Trump has been criticized for cozying up to foreign tyrants. He said it would be “an honor” to meet North Korean dictator Kim Jong Un, “a smart cookie” who holds his benighted people in the world’s most brutal and hermetically sealed prison state. Trump also extended a White House invitation to Philippine President Rodrigo Duterte, who has carried out extrajudicial killings of his own people.
It may be a good thing for Trump to meet Duterte, for the Philippines is crucial to America’s diplomatic efforts to control North Korea. But this can be achieved without going immediately for the pomp and circumstance of a White House reception. And any meeting should be set up on the understanding that Trump will confront Duterte on his shabby human rights record.
It may even, at some point, become advisable to meet Kim Jong Un. Although that possibility seems exceedingly remote, one cannot dismiss it entirely because presidents have shaken hands with some of the world’s greatest killers in order to secure the strategic needs of the U.S. and its allies. But it will never be an “honor” to meet the North Korean potentate, merely at most a loathsome necessity. Suggesting it would be an honor is an echo of Obama’s excruciating bowing to foreign monarchs early in his presidency. The president shouldn’t bow to anyone, and it’s an honor for them to meet him, not the other way around.
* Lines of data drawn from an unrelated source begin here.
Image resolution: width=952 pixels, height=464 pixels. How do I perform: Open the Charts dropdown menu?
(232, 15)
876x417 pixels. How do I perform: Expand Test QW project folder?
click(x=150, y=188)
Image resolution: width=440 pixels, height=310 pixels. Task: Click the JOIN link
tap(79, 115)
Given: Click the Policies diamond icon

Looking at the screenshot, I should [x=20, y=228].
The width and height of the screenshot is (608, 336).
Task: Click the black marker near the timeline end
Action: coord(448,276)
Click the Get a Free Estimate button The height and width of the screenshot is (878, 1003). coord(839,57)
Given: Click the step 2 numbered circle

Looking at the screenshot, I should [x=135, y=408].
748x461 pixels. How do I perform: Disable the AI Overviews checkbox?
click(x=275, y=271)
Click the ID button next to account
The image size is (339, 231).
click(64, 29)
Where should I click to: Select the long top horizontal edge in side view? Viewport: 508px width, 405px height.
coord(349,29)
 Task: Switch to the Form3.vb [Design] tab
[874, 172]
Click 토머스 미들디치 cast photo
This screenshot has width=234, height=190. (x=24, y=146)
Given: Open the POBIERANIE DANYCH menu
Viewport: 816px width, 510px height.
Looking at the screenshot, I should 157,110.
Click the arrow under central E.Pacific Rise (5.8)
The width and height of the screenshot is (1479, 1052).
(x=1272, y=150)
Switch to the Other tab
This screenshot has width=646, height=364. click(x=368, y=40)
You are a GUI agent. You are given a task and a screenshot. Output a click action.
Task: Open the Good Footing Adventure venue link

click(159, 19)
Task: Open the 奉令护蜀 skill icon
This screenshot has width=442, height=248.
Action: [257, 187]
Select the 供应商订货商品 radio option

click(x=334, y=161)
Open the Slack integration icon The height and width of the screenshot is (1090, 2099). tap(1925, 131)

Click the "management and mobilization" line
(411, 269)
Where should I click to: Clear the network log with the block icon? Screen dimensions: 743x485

A meeting with the president is something earned, not given away casually. It confers legitimacy and prestige, and it offers a platform that grabs the world’s attention for foreign leaders who cannot otherwise command it. It doesn’t matter how great Trump’s negotiating powers are, or how wonderful he believes them to be. They cannot hold a candle to the attentiongrabbing brilliance of the office he occupies.